About: First off, what was the idea behind Holla Knits?
Allyson Dykhuizen: I was complaining one day about how there weren’t any publications or sites dedicated to fun, unique, fashion forward, modern, youthful knitwear design, and it clicked. Hey! Do it yourself!
About: Why did you want to show patterns both in an indie yarn and a more mainstream yarn?
AD: I’m really passionate about making knitting affordable and accessible to everyone, and that includes affordable yarns. Most of my patterns use yarn like Knit Picks and Lion Brand, and that is something I wanted to continue doing with Holla Knits. But there is such an amazing world of hand-dyed yarn out there that I wanted to explore as well. So each pattern is knit up and shown in both an affordable, accessible yarn and a hand-dyed yarn. And using two yarns also gave me an opportunity to show each pattern in two different sizes, which I know is so important to all knitters!
About: What has the response been so far?
AD: Really great! Holla Knits has over 100 subscribers and patterns have been selling slowly but surely. The Fall/Winter collection is in the works, and the Accessories collection has had more submissions than both garment collections combined! Attention is growing, and the FOs that have been trickling in are beautiful. I couldn’t be happier!
About: What’s your favorite pattern in the first edition?
AD: Romp Around the Clock, because it is so adorable and surprisingly wearable that I think it set a fun note for the entire brand. (From Sarah: Check out it and other patterns on Ravelry.)
About: What’s in store for Holla Knits in the future? I know you just closed submissions on an accessories edition. Do you plan to keep garments and accessories separate in the future or combine them into a single issue?
AD: Keep rolling! I’m already working on the three collections for 2013 and hope Holla Knits keeps getting bigger and better. I’m very firm on the pricing structure for collections and individual patterns, so each collection will stay strict on Spring/Summer garments, Fall/Winter garments, and Accessories collections.
About: You use Pinterest boards to educate designers on the sorts of things you’re looking for for your publications. What’s been the response to that and how else do you use Pinterest to get the word out about your designs?

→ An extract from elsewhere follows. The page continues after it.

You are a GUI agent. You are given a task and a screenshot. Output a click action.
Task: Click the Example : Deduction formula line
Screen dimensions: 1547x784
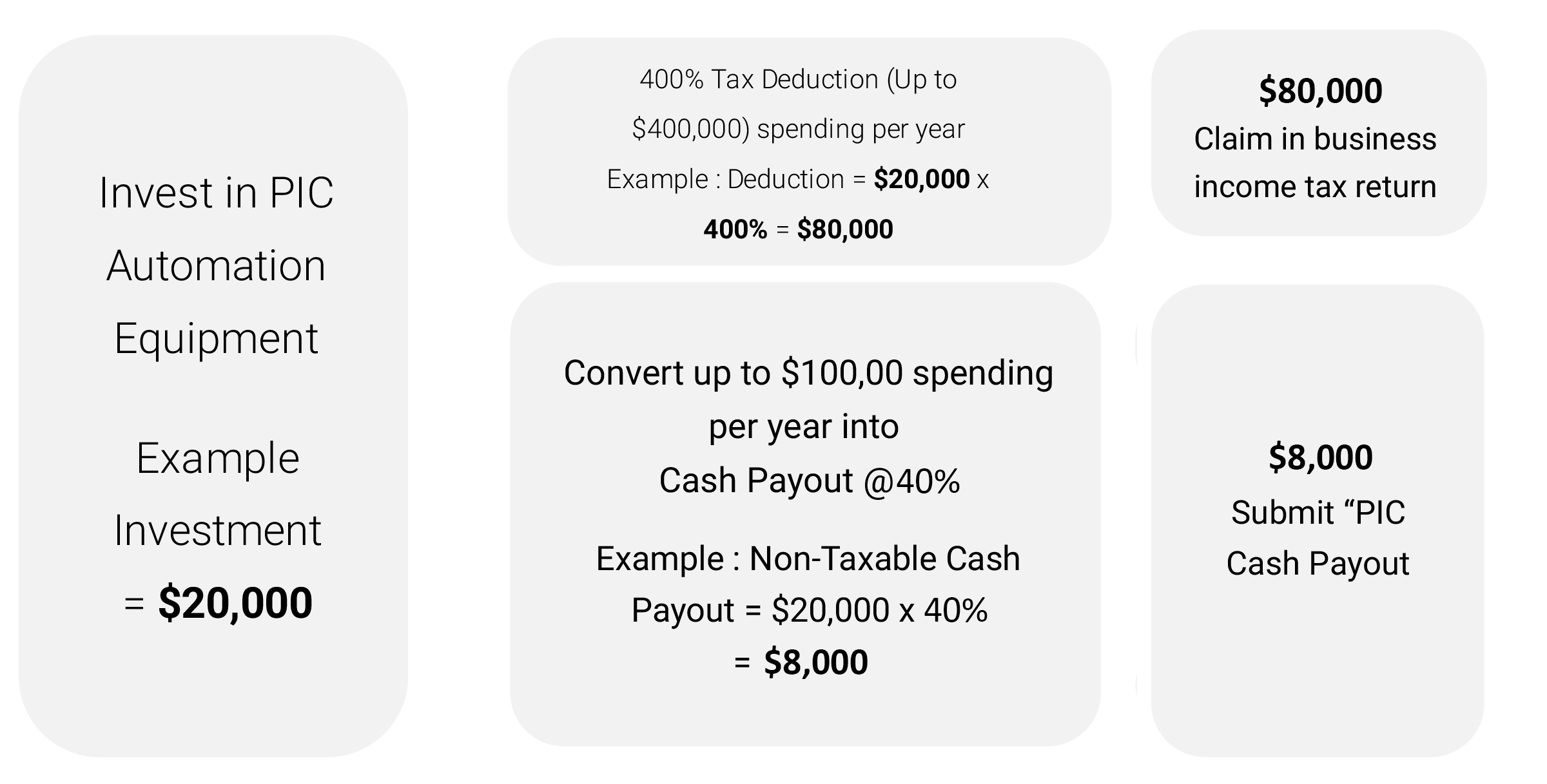[798, 178]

AD: Pinterest is an amazing tool for building mood boards. I specifically signed up for Pinterest when I started Holla Knits exclusively to share themes and ideas about Holla Knits. Now, of course, I use it for pretty much everything in my life! I’ve gotten a lot of design submissions from designers following my Holla Knits Pinterest boards that I recognized from clothing that I’ve pinned, so it’s working and making life easier for me and knitwear designers everywhere, I think.
About: Tell me about Sweatshop of Love and how that site and Holla Knits go together. (I love your tagline, by the way!)
AD: Thanks so much! I have fun with it! The Sweatshop of Love is my personal site where I’ll continue to design for, and blog and teach from. Holla Knits is a collaborative site that I run that will always include my Sweatshop of Love patterns, but other designer’s patterns as well. They work hand in hand because both sites are ME!, but are as exclusive of each other as I can keep them.
A Look at the First Holla Knits
I got a chance to check out the first issue of Holla Knits and it's a lot of fun! It features six patterns, including four tops, a vest and a romper.
Umbre Love is a loose-fitting tee worked in stripes and a slip-stitch pattern for a stained glass effect. Romp Around the Clock is a one-piece top and shorts combo with textured stitching around the waist and hips.
The cute Put a Belt on It is a vest with a belt worked in a contrasting color and features cables on the back, while Finishing School is a shapely sleeveless top with a sailor collar. The collection finishes up with In a While, Crocodile, a simple tee embellished with optional crocheted sleeves, and the Holla Back Tank, the mullet of knitting designs, with a straightforward front and a zigzag lace back.
The patterns are mostly for intermediate knitters, and the choice or two yarns -- which also allows showing different color options, design choices and sizes -- is a really nice touch that makes it possible to see how these patterns work for different people and styled in different ways.
I for one can't wait to see what's next from this fun publication!